Anonymous wrote:
Anonymous wrote:
Anonymous wrote:Pre-ECNL program lower than U9 is another money grab. We already have it here in our area for U11-U12 and it is a hot mess. The lower level clubs who are getting throttled in it hate it so much. It makes no sense.
Seems like it's more about partnering with smaller clubs and replacing USYS as the league for those clubs' top teams. Maybe that improves their development pipeline.
This is right. It is about finding feeder clubs. And ECNL’s growth is currently, (in a NL / RL model) top end limited - clubs typically can only have one team per age bracket and those teams have roster limits.
Think about this in a business model perspective. If big clubs have their own rec program, have classic, have tiers of competitive regional and national soccer (DPL, NPL, USYS NL, MLSN / ECNL / GA), the money for the club comes from the classic league and rec programs - that’s how they pay for staff and full time coaches at the top end.

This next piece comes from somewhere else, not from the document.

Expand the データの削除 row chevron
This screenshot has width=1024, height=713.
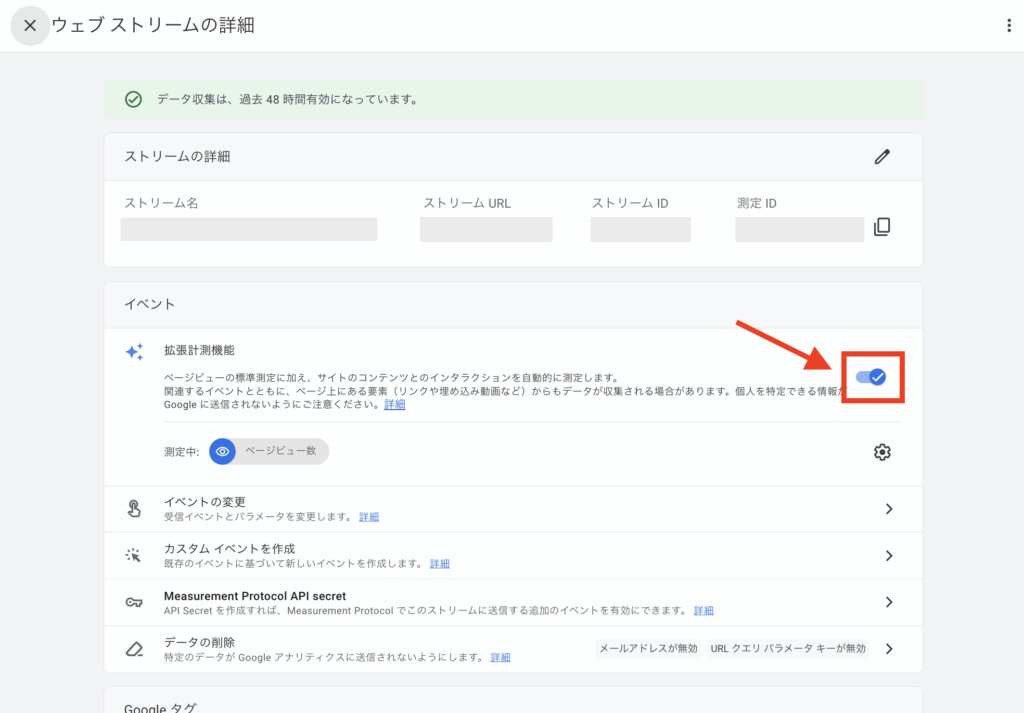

ECNL’s share of wallet from that club is pretty small. AND ECNL’s ability to grow by adding clubs is relatively limited (time, talent and infrastructure).
So…how does ECNL grow its revenue? By seeking a larger share of wallet from the existing clubs, AND creating a product that can be scaled to clubs that they can’t bring into RL / NL for a variety of reasons (market size / saturation, financial resources, existing talent at the smaller club, etc).
ECNL is commercializing as a league. Which in youth sports, has never ended well for that league.